EXCERTO DO TEXTO:
━━━━━━━━
Acabando o resumo, teríamos, no todo, com estados quânticos subimpostos, com negação simultânea do estado falso e do verdadeiro, a possibilidade da criação de uma inteligência artificial com capacidades pensativas ao nível científico, com potencialidade de capacidade reflexiva e capacidade de aprender, com um mecanismo de defesa em todo ele semelhante ao humano.

 

Mais para o presente artigo, e voltando-nos mais especificamente para a tentativa e erro mencionada, com processos continuados de negações e reinícios, levando à eventual capacidade reflexiva e de aprendizagem, veja-se, no que diz respeito à computação, e à tentativa e erro, o exemplo dado na Wikipedia ( Trial and error, Wikipedia ), em que se considera que tentativa e erro é um método fundamental para resolver problemas, caracterizado por tentativas repetidas e variadas que continuam até se obter sucesso, ou até o agente parar de tentar. Em geral, é um método não sistemático que não emprega insight, teoria ou metodologia organizada. Sendo um método heurístico de resolver problemas ou de obter conhecimento, no campo das ciências da computação este método é chamado de gerar e testar. Como já se disse, sendo uma abordagem que pode ser vista como uma de duas abordagens básicas de resolver problemas, contrastando com a abordagem usando insight e teoria, tem-se em conta, contudo, que há métodos intermediários que, por exemplo, usam teoria para guiar o método, uma abordagem conhecida como empirismo guiado. Como é de ver, é esta intermediação que se relaciona com o que propus no primeiro artigo referido, da Inteligência artificial e o pensamento.

 

Noutra referência, no Website                                                                   chessprogramming                                                   ( https://chessprogramming.wikispaces.com/ Trial+and+error ), é ainda avançado que, em geral, a tentativa e erro não faz qualquer tentativa de descobrir porque uma solução funciona, verificando apenas de que é uma solução, o que é uma base interessante para reflectir, particularmente porque nesse sentido há recuperação temporal relativamente à maior perda de tempo que implica a abordagem de tentativa e erro, relativamente a outras abordagens, especialmente aquelas de bases eminentemente teóricas.
━━━━━━━━
DADOS BRUTOS:
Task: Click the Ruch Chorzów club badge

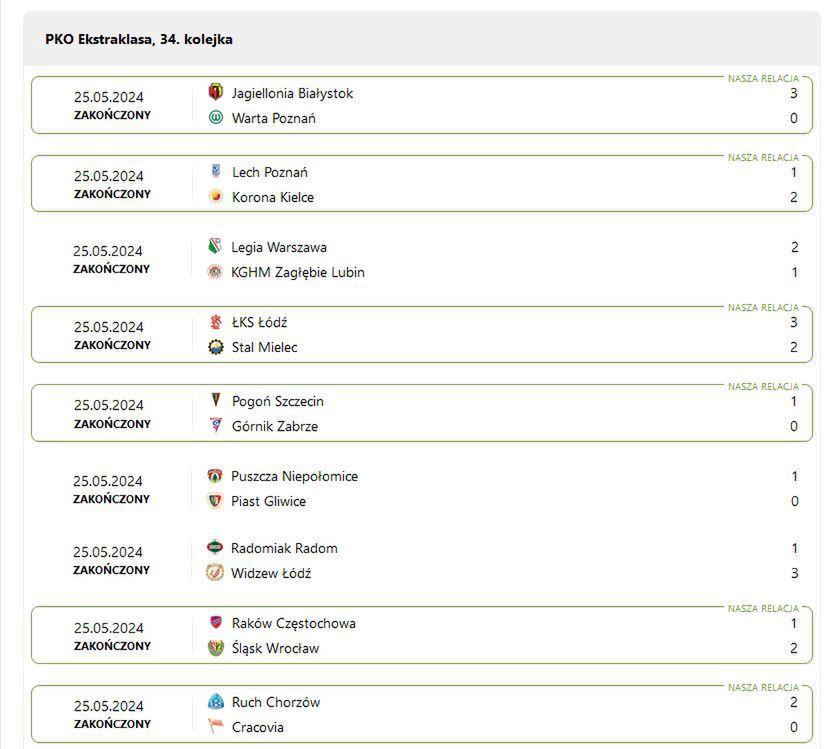Action: pyautogui.click(x=215, y=702)
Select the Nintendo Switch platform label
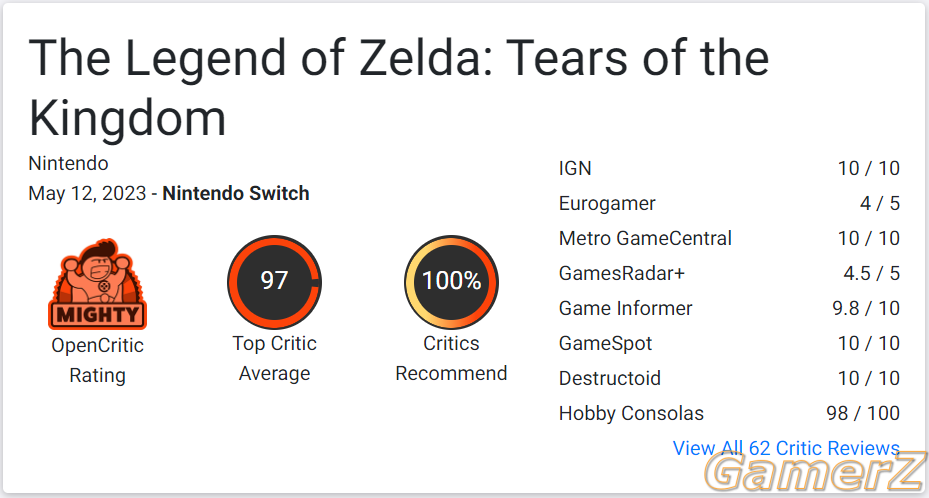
━━━━━━━━
INSTRUÇÕES DA TAREFA:
Faça um resumo do texto sobre tentativa e erro em três frases.

RESOLUÇÃO DO EXERCÍCIO:
O texto admite a possibilidade de criar uma inteligência artificial com capacidades pensativas ao nível científico, capaz de reflexão e de aprendizagem e dotada de um mecanismo de defesa semelhante ao humano. Com base na Wikipedia, descreve a tentativa e erro como um método heurístico e fundamental de resolver problemas, feito de tentativas repetidas e variadas até ao sucesso ou à desistência do agente, que nas ciências da computação se chama gerar e testar. Refere ainda o empirismo guiado, um método intermediário que usa teoria para guiar o processo, e acrescenta, segundo o chessprogramming, que a tentativa e erro não procura saber porque uma solução funciona e se limita a verificar que é uma solução.